Problem to solve: Restate word for word the lines below, from the one containing "Click the Administrators group icon" through the final line, with no pictures included.

(Dataset entries)
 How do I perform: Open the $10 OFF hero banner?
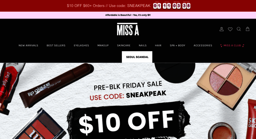coord(128,101)
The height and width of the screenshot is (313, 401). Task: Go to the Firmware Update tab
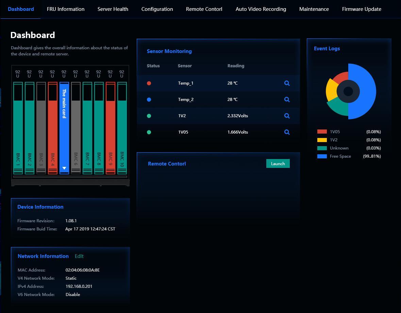click(361, 9)
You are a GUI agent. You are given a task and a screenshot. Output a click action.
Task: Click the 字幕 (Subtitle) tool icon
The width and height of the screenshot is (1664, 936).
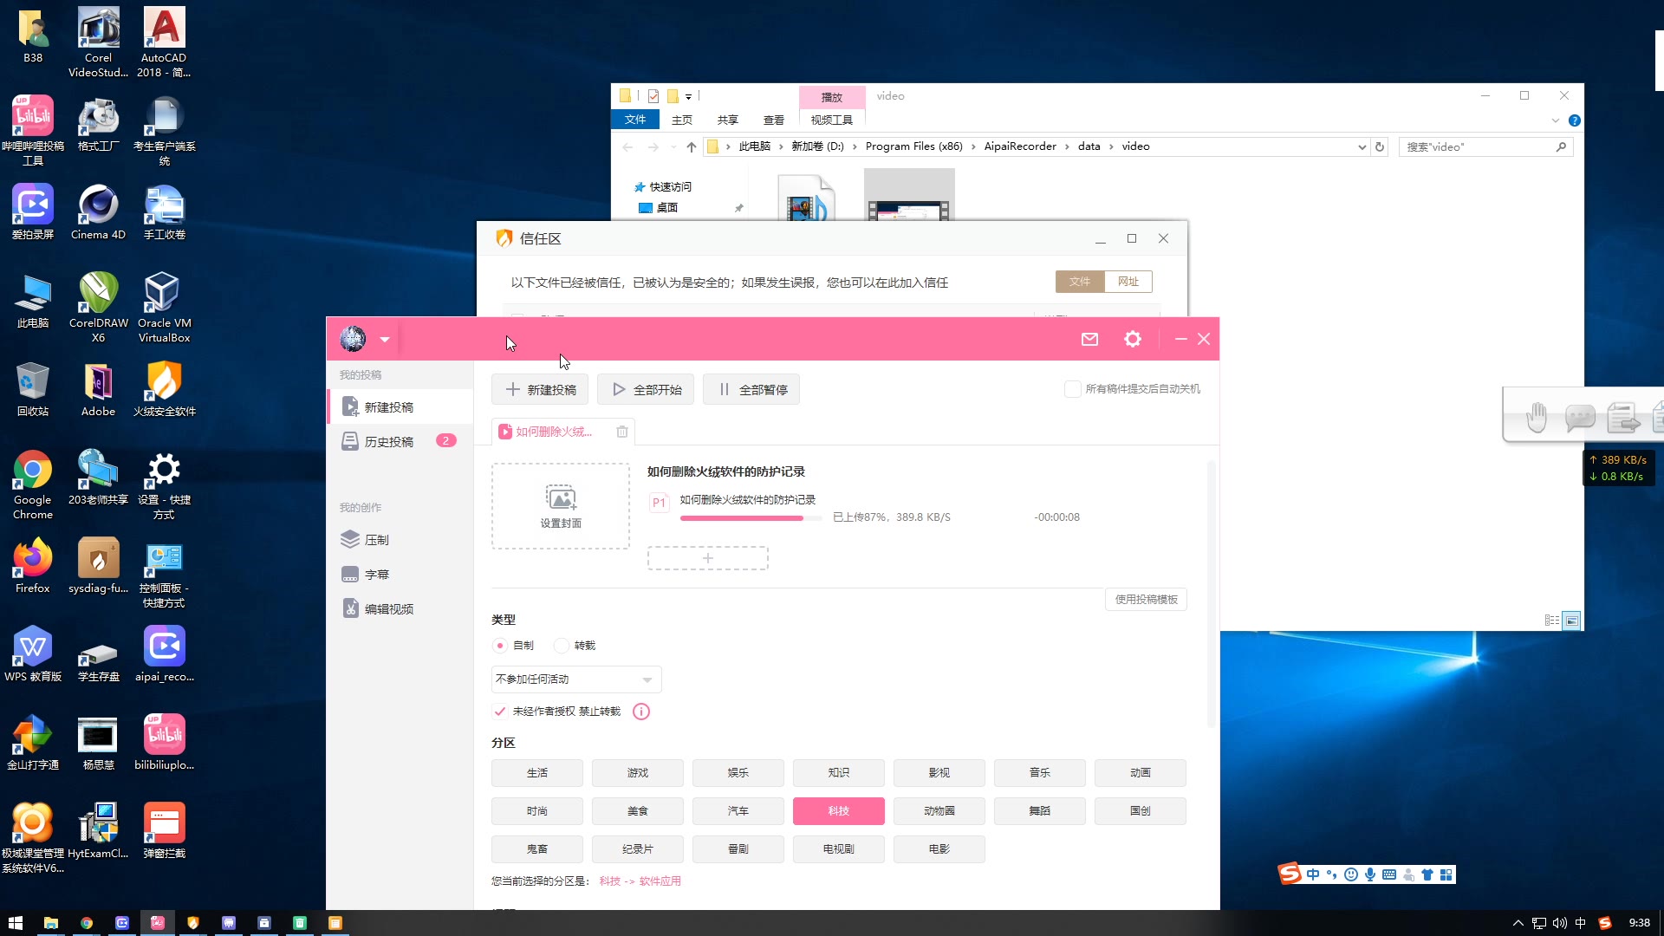[x=350, y=574]
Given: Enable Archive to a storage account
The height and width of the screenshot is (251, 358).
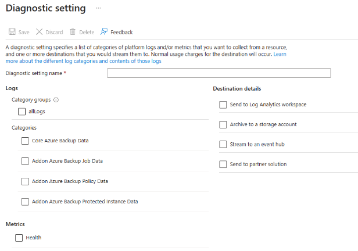Looking at the screenshot, I should (x=223, y=124).
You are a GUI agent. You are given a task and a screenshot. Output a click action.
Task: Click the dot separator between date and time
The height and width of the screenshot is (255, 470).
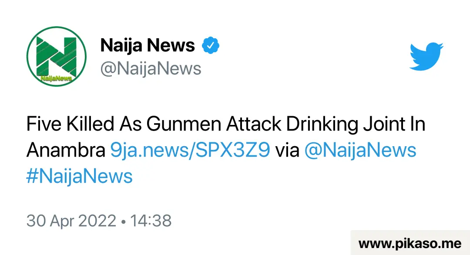click(x=123, y=222)
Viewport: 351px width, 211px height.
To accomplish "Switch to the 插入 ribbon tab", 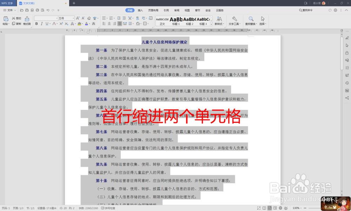I will 140,10.

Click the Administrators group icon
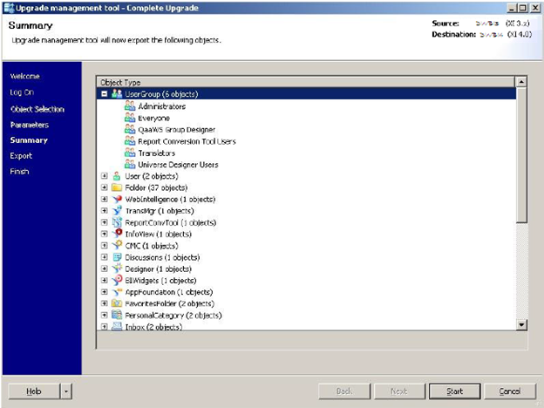point(130,106)
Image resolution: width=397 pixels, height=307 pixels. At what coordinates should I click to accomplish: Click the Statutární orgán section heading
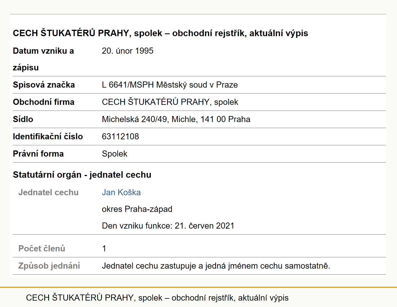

Task answer:
Click the Administrators group icon
point(130,106)
Image resolution: width=397 pixels, height=307 pixels. At what coordinates should I click to accomplish: Click the Statutární orgán section heading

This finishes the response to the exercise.